In the early 2000’s buying online was available, but it wasn’t as fast or as convenient as it is today. The majority of paperwork was still being faxed at this time.
As time went on, online ordering improved, and the flow of paperwork and accounting also got better.
From a manufacturer standpoint, dealership education on fleet purchases also improved. Before, the fleet managers at the dealerships needed to explain to the dealership owners exactly what they needed to do and how they were going to get paid.
Now, field reps from manufacturers go out to dealers to explain and ask if they want to be part of a courtesy delivery program. Manufacturers have really helped in this respect.
Technology brought many changes to the fleet dealer business. Email replaced paper purchase orders and the paperwork that used to take days to send and receive were transmitted in an instant.

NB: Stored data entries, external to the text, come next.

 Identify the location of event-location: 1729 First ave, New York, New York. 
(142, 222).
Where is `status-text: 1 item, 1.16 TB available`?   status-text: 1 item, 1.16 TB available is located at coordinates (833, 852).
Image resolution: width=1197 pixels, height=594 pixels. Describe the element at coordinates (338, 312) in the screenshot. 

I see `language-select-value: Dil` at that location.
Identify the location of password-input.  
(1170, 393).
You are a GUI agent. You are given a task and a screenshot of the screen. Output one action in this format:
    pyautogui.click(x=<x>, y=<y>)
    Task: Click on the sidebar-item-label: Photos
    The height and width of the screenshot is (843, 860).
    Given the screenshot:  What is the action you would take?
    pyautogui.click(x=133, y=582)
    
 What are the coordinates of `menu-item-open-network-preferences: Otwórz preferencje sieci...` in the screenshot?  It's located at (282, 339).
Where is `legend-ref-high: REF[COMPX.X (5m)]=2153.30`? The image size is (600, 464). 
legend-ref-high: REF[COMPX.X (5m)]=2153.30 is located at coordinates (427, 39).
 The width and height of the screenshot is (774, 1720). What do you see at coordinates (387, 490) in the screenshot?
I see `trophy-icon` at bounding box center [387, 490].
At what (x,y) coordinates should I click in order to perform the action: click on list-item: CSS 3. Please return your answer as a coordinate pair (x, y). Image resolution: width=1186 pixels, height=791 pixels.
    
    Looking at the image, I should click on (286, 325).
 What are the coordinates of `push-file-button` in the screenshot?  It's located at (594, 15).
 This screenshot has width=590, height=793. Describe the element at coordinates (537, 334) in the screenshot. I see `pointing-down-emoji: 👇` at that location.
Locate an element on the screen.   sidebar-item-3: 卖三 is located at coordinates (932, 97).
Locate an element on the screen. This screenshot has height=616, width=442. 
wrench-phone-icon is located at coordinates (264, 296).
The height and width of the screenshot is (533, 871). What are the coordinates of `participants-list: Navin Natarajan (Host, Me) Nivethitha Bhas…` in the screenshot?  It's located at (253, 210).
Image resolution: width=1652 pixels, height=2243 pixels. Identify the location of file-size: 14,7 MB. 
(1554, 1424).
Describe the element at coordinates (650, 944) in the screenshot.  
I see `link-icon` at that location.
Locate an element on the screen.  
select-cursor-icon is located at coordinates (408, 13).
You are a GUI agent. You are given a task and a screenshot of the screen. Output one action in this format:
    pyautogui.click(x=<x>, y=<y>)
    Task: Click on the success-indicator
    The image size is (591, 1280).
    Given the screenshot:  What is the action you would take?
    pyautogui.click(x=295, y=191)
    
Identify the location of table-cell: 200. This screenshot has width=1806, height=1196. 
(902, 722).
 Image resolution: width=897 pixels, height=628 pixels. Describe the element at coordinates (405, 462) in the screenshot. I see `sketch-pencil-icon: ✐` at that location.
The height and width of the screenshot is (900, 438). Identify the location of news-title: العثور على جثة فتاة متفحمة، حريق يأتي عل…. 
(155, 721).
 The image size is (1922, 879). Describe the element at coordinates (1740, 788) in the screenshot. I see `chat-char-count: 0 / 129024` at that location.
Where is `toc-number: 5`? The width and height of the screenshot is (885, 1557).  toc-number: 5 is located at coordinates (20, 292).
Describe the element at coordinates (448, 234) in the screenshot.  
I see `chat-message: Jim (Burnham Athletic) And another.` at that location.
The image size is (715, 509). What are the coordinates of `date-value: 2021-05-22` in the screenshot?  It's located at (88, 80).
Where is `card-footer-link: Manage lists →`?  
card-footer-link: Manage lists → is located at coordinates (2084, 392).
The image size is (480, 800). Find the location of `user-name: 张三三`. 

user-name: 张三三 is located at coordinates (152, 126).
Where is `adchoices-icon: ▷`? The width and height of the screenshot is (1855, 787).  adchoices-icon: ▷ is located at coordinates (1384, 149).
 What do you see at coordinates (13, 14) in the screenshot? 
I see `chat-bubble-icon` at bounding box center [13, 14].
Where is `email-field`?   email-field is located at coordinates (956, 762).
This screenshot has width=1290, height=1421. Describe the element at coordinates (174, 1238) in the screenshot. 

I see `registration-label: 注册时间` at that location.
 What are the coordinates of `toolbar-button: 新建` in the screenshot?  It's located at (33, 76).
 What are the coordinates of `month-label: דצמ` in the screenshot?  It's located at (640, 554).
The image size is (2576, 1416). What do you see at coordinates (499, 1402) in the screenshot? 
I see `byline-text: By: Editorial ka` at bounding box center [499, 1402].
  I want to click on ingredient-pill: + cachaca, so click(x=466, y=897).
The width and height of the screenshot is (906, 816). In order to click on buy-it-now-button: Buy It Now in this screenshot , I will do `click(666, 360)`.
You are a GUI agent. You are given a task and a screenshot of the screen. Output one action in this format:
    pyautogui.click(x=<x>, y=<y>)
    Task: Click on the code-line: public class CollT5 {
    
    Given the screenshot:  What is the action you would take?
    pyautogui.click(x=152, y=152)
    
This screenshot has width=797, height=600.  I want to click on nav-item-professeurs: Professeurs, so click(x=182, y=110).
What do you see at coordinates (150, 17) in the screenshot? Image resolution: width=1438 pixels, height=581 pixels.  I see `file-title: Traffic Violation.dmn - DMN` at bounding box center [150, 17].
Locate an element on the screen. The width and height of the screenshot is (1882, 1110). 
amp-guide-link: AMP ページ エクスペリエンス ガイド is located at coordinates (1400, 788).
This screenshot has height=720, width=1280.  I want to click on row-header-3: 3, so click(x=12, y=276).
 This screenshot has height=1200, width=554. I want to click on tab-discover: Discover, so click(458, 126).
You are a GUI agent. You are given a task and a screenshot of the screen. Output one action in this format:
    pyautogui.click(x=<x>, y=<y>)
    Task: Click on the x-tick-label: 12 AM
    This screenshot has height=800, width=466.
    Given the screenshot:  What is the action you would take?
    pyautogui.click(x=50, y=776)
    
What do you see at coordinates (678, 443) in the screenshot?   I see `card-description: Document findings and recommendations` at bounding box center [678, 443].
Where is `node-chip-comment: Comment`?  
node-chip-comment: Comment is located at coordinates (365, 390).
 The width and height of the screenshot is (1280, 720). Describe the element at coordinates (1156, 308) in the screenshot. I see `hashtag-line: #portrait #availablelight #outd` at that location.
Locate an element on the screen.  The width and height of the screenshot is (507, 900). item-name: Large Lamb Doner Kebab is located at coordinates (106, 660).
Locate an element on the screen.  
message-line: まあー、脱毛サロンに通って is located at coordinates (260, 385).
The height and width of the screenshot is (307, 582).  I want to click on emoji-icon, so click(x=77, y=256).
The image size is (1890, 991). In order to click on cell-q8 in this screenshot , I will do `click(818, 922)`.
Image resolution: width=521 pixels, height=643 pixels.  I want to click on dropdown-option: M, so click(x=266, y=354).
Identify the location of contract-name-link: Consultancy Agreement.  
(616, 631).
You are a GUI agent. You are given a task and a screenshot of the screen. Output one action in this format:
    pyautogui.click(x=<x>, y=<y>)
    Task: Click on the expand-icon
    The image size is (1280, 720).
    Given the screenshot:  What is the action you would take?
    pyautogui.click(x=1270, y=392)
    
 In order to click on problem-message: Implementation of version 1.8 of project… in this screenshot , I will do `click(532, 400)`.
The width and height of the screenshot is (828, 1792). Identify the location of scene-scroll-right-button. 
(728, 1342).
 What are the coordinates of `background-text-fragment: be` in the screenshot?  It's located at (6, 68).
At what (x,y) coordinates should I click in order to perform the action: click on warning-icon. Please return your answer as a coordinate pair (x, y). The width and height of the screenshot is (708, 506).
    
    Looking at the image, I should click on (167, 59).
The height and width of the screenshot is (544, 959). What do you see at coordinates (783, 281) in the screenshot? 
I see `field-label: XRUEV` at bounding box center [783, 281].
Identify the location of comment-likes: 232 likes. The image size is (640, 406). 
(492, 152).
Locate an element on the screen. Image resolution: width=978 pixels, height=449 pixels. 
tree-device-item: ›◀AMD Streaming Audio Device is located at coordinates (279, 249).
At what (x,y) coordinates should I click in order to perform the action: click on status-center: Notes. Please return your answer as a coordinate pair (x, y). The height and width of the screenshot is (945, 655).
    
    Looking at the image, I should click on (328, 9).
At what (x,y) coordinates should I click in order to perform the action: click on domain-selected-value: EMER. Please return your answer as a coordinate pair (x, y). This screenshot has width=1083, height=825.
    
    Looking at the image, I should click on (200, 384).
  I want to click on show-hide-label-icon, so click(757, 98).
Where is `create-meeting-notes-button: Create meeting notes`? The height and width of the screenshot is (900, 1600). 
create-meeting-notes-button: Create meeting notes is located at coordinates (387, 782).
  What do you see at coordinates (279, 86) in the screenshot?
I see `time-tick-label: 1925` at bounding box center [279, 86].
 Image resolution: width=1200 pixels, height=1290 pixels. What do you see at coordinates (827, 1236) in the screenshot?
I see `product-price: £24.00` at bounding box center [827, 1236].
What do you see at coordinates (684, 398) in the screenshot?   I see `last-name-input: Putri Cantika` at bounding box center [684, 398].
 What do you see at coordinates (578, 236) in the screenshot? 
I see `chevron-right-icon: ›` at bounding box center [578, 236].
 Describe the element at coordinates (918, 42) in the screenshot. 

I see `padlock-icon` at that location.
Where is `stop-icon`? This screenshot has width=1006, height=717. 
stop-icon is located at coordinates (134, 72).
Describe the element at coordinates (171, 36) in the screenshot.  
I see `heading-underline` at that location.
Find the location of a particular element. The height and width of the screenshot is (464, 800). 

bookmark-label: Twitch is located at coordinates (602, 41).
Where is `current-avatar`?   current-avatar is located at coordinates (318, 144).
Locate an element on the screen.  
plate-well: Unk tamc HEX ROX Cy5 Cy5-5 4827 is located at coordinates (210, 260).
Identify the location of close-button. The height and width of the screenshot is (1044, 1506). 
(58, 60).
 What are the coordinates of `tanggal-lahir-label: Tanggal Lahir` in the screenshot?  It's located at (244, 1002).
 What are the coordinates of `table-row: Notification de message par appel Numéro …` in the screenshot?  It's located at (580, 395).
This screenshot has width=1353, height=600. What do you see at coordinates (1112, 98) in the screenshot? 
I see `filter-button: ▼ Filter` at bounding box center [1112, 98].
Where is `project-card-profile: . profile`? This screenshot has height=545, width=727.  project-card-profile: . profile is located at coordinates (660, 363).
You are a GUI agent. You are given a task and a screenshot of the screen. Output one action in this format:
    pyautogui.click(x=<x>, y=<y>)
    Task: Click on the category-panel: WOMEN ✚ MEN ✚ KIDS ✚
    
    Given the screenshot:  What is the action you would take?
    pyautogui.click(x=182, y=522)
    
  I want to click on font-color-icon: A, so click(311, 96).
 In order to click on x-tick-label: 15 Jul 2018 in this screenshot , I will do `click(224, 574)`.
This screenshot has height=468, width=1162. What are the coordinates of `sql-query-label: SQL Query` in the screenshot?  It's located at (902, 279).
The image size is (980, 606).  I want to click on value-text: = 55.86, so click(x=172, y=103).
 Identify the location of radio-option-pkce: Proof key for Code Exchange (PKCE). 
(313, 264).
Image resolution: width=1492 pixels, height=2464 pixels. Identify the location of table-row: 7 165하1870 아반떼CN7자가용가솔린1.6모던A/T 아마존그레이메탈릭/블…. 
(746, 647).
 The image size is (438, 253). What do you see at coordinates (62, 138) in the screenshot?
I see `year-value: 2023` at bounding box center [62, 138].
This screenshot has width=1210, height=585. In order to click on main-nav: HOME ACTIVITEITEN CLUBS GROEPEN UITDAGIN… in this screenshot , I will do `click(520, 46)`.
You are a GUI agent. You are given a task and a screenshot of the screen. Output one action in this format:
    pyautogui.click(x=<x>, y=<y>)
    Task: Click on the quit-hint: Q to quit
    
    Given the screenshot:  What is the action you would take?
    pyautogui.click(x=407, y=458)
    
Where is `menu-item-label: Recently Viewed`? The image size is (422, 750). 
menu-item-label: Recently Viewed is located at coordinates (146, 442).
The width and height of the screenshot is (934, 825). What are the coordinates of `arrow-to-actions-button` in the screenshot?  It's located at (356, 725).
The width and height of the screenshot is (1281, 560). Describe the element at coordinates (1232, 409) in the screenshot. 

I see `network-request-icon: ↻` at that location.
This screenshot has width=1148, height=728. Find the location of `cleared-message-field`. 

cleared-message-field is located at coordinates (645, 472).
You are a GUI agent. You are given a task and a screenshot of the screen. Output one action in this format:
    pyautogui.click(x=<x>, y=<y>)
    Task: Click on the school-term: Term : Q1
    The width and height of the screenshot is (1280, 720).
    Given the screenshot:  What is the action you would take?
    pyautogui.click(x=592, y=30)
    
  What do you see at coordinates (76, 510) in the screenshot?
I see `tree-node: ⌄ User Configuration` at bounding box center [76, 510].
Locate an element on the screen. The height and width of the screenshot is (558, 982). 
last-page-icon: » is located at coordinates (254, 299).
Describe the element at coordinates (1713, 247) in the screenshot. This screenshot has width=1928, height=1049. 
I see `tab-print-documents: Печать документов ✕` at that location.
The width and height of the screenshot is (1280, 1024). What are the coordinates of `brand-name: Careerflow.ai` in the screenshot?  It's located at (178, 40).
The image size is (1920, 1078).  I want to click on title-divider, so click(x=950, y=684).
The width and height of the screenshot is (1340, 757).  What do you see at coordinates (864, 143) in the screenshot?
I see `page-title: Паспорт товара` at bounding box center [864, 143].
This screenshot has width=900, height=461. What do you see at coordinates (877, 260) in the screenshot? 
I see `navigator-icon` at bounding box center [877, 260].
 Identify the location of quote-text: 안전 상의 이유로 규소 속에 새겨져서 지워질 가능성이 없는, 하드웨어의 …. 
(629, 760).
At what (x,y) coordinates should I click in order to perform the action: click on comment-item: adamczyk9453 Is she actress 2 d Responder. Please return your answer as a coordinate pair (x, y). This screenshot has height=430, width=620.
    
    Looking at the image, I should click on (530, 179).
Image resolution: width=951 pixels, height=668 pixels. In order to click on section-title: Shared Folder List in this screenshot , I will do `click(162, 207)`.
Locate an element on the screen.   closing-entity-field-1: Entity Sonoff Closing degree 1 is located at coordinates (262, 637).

One thing that has remained is phone calls. Phone calls are necessary for certain aspects of the job, but they also help keep some of the human factor in a business that has been shedding that part of itself through the years.
The Outlook for the Industry
Sarbiewski described the job of a fleet dealer today — compared to that in the 1970s and 1980s — as sterile.
“When you go back to the early years, there was a lot more personal contact that made relationships stronger, you went out and saw people,” said Sarbiewski. “Now, you know that there is going to be an email or phone call coming, you talk for a few minutes, they ask what your best deal is, and you get it over with.”
When asked on how what his view was of the future of the fleet dealer, Sarbiewski described a hazy picture.
“I think there will be fewer people involved,” said Sarbiewski. There’s so much that a dealer doesn’t need to do anymore because the FMCs are so big. With autonomous cars, some people won’t even be buying cars anymore, they’ll be buying a service, the whole future is up in the air and I’m excited to see what happens, but I’m glad I won’t be [in the industry] for it.”
Nicoletti felt that the future of the fleet dealer may be intertwined with the future of the automotive industry as a whole.
“It depends on what happens to dealers,” said Nicoletti. “If the traditional dealer model for retail sales continues, there will continue to be a need for dealers to sell fleet or commercial. If the retail sale, lease or subscription model changes, it will impact how dealers sell fleet.”